Joyce was fascinated by and felt passionately about miscarriages of justice, and his view of the law was coloured by the potential for grave injustice when policemen and judges are given too much power. Hardiman recreates the colourful, dangerous world of the Edwardian courtrooms of Dublin and London, where the death penalty often loomed terrifyingly large. He brings to life the eccentric barristers, corrupt police and omnipotent judges who made the law so entertaining and so horrifying.
This is a remarkable evocation of a vanished world, though Joyce's scepticism about the way evidence is used in criminal trials is still highly relevant.

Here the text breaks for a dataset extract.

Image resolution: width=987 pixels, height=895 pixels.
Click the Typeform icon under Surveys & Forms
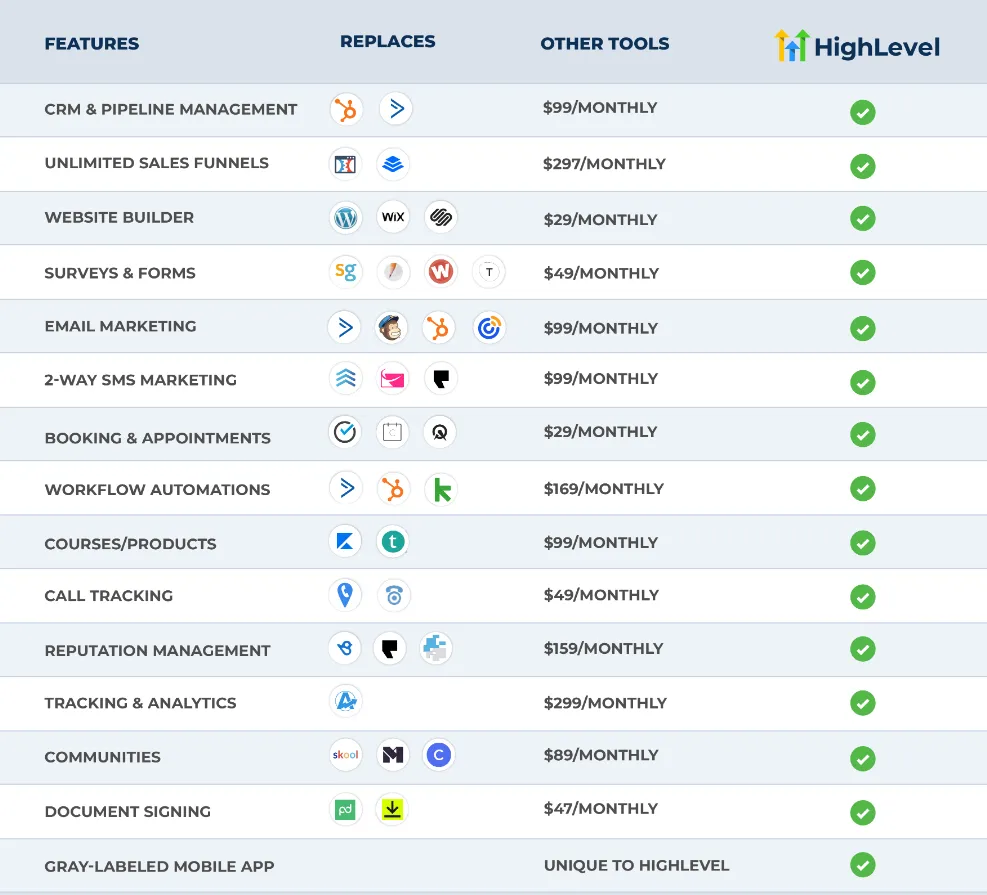click(489, 271)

““The late Adrian Hardiman was a young and brilliant Judge of the Irish Supreme Court. He combined a shrewd and encyclopedic knowledge of the law with a love of literature - echoing in a strange way ‘Rumpole of the Bailey’. This led him to an interest in the surprisingly large number of legal cases buried in the text of James Joyce’s Ulysses. I recall him reading a paper to a rapt audience in the James Joyce Centre on this subject, a lecture that would later form the basis of this fascinating book. Some of the cases, notably the Childs murder case, were sensational in the Ireland of 1904 but have now been almost entirely eclipsed. Adrian Hardiman uses these various trials to examine the philosophical significance of issues such as the balance between prosecutorial zeal and the right to be presumed innocent until proven guilty. The book is a welcome addition to the Joycean cannon.””
Justice Adrian Hardiman was a judge of the Irish Supreme Court, and generally acknowledged as the most brilliant lawyer of his generation. He died suddenly in 2016, a few months after completing this book.